I took special note of his highest contrast image, and saw nothing to 
justify his conclusion about CA.  I've certainly never noticed it my 
results..  I do find the barrel distortion to be fairly noticeable at 
times, minor though it may be, but when I compare my results to a couple 
of guys I know who shoot Canon Zooms pretty much exclusively I feel 
pretty good about that lens.  Now you may have been disappointed in the 
43mm I'm not, in fact it pretty much replaced my 50mm lenses for most 
purposes when I was still shooting film.  Then again I don't stitch 
images to produce panoramas, but the 43mm  probably wouldn't be my lens 
of choice for that anyway.

Digital Image Studio wrote:
> On 08/07/07, P. J. Alling <[EMAIL PROTECTED]> wrote:
>   
>> Look, I take exception to the reviews of lenses that I use regularly.
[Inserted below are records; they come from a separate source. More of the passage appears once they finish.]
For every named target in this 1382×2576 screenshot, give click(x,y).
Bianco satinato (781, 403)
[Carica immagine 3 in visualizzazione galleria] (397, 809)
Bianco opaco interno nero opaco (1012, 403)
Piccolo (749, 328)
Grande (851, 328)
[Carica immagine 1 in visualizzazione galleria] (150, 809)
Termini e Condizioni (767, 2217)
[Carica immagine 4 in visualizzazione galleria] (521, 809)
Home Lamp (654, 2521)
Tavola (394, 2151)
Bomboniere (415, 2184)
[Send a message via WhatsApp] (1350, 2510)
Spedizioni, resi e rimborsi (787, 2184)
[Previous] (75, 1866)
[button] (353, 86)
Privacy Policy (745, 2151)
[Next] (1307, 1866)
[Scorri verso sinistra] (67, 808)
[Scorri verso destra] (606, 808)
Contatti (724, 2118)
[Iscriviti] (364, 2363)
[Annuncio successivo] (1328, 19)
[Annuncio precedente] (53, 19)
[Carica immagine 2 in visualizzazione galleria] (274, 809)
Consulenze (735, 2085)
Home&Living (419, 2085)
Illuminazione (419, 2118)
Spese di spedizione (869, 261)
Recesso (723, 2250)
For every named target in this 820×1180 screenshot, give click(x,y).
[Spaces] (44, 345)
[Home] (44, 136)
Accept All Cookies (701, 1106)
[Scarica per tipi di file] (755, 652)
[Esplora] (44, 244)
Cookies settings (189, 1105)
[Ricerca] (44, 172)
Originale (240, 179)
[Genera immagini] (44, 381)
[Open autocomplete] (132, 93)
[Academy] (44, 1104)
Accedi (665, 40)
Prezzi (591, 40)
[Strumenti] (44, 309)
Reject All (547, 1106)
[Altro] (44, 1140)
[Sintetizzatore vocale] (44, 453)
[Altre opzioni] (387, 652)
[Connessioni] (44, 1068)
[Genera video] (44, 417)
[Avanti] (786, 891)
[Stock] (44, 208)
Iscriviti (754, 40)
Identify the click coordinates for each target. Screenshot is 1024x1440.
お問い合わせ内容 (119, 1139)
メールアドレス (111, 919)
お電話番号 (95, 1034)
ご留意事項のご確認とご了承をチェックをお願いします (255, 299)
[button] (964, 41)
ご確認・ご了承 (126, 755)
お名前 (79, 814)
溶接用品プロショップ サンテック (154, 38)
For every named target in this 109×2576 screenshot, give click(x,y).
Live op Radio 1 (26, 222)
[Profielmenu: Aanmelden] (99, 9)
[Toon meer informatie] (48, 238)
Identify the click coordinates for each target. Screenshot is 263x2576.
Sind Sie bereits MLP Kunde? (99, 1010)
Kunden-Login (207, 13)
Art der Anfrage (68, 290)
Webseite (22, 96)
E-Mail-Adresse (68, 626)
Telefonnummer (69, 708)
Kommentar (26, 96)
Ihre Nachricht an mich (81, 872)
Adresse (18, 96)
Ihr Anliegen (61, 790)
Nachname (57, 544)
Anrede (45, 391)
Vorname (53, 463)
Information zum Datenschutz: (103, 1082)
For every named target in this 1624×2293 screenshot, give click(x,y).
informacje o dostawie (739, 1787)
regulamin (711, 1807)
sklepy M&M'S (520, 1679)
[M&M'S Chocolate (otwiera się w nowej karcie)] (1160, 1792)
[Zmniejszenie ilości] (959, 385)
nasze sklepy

>> On the 43mm ltd. he says that "CAs could be a little lower for a
>> fix-focal" so I downloaded and examined a couple of his sample images
>> that should easily show CA if there was any.  I opened them in Photoshop
>> and blew it up about 3-4x to see what evidence there was for CA.  I saw
>> plenty of artifacts some bloom, (but not much), but nothing that could
>> be definitively called CA.  In real world use I'd have to say there
>> wasn't any to worry about, the lens clearly out preforms the sensor in
>> normal use.
>>     
>
> Well as you likely recall I owned a 43 LTD for a few years but found
> it to offer me less than the performance I required so I sold it. Of
> my current lenses he has tested six of the same models, one FA version
> of an A version lens that I own, another lens that I used to own and
> one 3rd party in another mount. I can honestly say that I pretty much
> agree entirely with his assessment of each of them (granted none were
> particularly cheap lenses). That's good enough for me.
>
> Back to CA, it's a funny one, often it's not anywhere near as obvious
> in low contrast/saturated areas, so some shots really seem to show it
> well and others tend to mask it but it's still there if you look (read
> pixel peep). CA is of interest to me as it's the one type of anomaly
> apart from edge sharpness that can really degrade the quality of
> stitched panos, geometric distortion and vignetting are of far less
> consequence. So I do tend to take special note of lenses capabilities
> in these problem areas (i.e. I readily admit to pixel peeping).